━━ Text to read

Acquisition of Octane Fitness

On December 31, 2015, Nautilus, Inc. acquired all outstanding shares of OF Holdings, Inc. the parent of Octane Fitness for $115 million. The company funded this acquisition through a $80 million loan and by cash on hand. The acquisition of Octane Fitness will allow Nautilus, Inc. to gain more market share, diversify Nautilus, Inc.'s brand portfolio, take advantage of economies of scale and increase revenues.

Valuation & Recommendation

NLS currently trades at USD$17.35. Based on our 50% weighted DCF analysis and 50% weighted CCA we believe the share price should be USD$22.53. We recommend a buy on this stock.

Business Overview/Fundamentals

History

Nautilus, Inc. was founded in 1986 and was later incorporated in the State of Washington in 1993. Bowflex acquired Nautilus, Inc. and specialized in designing, developing, and marketing cardio and strength fitness equipment. In 1997, the company changed its name to Direct Fitness and acquired Schwinn and Stairmaster through 1999-2002, before changing its name to Nautilus, Inc. The company offered its IPO in May 1999. Under new management in 2011, Nautilus, Inc. discontinued selling exercise equipment to commercial gyms and instead shifted its focus towards home-use equipment. In 2004, Nautilus, Inc. was sued by BioSig Instruments for allegedly infringing its heart-rate monitor's design into some of their cardio products. This is an ongoing lawsuit that has been through many court proceedings with the District Court and has even reached the Federal Court. The case will hold further proceedings in the District Court.

Source: Nautilus's LinkedIn

Fundamentals

Nautilus Inc. markets their products through two distinct distribution channels, direct and retail. The direct segment offers products directly to consumers through television advertising, catalogs and the Internet. The latter segment, offers products through a network of independent companies to reach consumers in both the home use as well as commercial use markets. The company generates most of its revenue through the direct segment, which is composed of mainly cardio equipment. The company has diversified their portfolio of fitness equipment into multiple product lines, which are sold through five different subsidiaries.

━━━━

Directions:
1. Answer these questions using the Nautilus analysis:
(a) How much did Nautilus, Inc. pay for all outstanding shares of OF Holdings, Inc.?
(b) What share price does the analysis believe NLS should have?
(c) In what year did BioSig Instruments sue Nautilus, Inc.?
2. Decide whether each statement agrees with the Nautilus analysis. Answer yes or no, and quote the words from the analysis that settle it.
(a) Nautilus, Inc. paid for the Octane Fitness acquisition with cash on hand alone.
(b) Most of the company's revenue comes from the direct segment.
(c) In 2011 the company began selling exercise equipment to commercial gyms.
3. Continue the Nautilus analysis after its last sentence.
The material that comes after this point isn't needed.

━━ Material

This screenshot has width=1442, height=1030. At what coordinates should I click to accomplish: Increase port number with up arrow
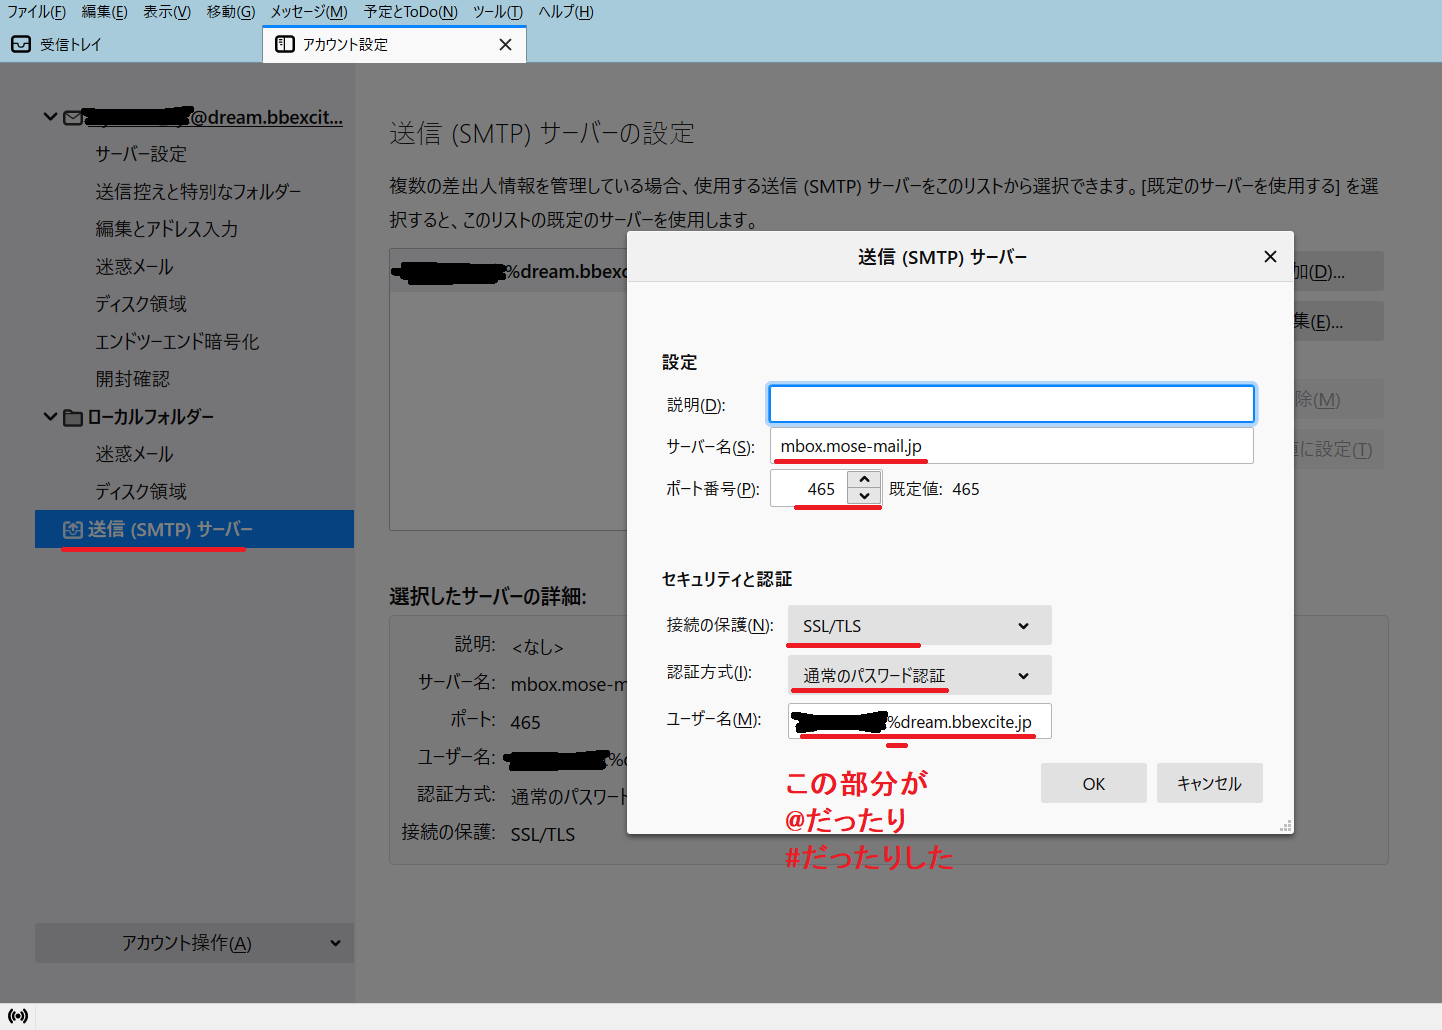click(x=864, y=480)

━━━━

Final results:
1.
(a) $115 million
(b) USD$22.53
(c) 2004

2.
(a) No: "The company funded this acquisition through a $80 million loan and by cash on hand."
(b) Yes: "The company generates most of its revenue through the direct segment"
(c) No: "Nautilus, Inc. discontinued selling exercise equipment to commercial gyms and instead shifted its focus towards home-use equipment."

3.
Source: Company filings

Nautilus®

Is the company's corporate umbrella brand and is also used to differentiate certain specialized cardio equipment, treadmills, ellipticals and bike products.

Bowflex®

Represents a highly-regarded line of fitness equipment comprised of both cardio and strength products. Bowflex's Max Trainer and TreadClimber are two of the brand's most popular products and account for a large portion of the company's direct business. The increased sales of these two products has shifted the company's' advertising emphasis towards marketing more cardio equipment rather than strength.

Octane Fitness®

Octane Fitness was acquired on December 31, 2015 for $115.0 million. The acquisition of Octane is expected to strengthen and diversify the company's brand portfolio and broaden distribution. Octane's business is anticipated to be highly complementary to the existing business from both product and channel perspectives and is expected to create numerous revenue synergies. The brand is a leader in zero-impact training with a line of fitness equipment focused on retail specialty and commercial channels.

Schwinn®

Is known for its popular line of exercise bikes, including the upright bikes, recumbent and the Airdyne. Schwinn also offers treadmills and ellipticals.

Universal®

Universal is one of the oldest and most recognized names in the fitness industry. It currently offers a line of kettlebell weights and weight benches along with a recently launched cardio line.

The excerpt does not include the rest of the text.